Translated literally, the phrase means “achievement of man,” and indeed in ancient Chinese culture, it was used to refer to the general ability to cultivate energy and patience in order to accomplish some sort of task or acquire some knowledge or skill. While it could apply to martial arts, it could just as easily refer to any other type of study that takes time and discipline, such as cooking or calligraphy or playing music.
In its original connotation, the word beautifully articulates the long and arduous process of strengthening one’s body and mind and honing one’s ability. Someone with good kung fu is able to apply his or herself in order to become better and more adept, while someone with bad kung fu is not as focused or as motivated.

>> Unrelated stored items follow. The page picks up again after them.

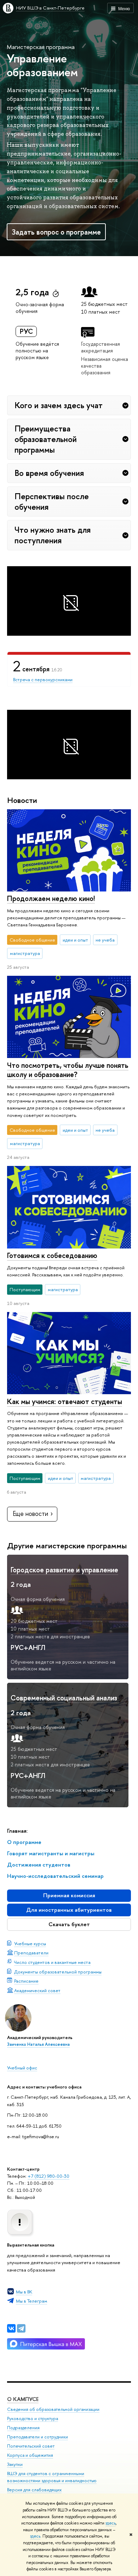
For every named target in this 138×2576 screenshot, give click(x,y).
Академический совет (37, 1990)
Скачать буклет (69, 1924)
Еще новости (30, 1513)
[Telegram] (21, 2328)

Unfortunately, this original meaning got warped in the West by poorly translated movie subtitles or dubbing. And it didn’t stop there–the Oxford English Dictionary even defines kung fu as “a primarily unarmed Chinese martial art resembling karate.”
This brings me to a larger point about the misconceptions we Westerners have about Asian culture and martial arts in general. We tend to think of martial arts as an exotic form of fighting existing primarily in China (Kung Fu), Japan (Karate), and Korea (Tae Kwan Do). The truth, however, is that people having been fighting with fists since we crawled out of caves thousands of years ago. All sorts of ancient cultures on continents all over the planet have developed unique fighting styles. What’s more, what we think of as Chinese kung fu was actually heavily influenced by fighting systems in India, which in turn was inspired by Roman gladiators.
The moral of the story is that the history of martial arts and the cultural history of China is much more complex than we often realize, and those of us interested in devoting time and energy towards the practice of martial arts (those of us with good kung fu, you could say) would do well to appreciate the nuances of that which we are engaging with.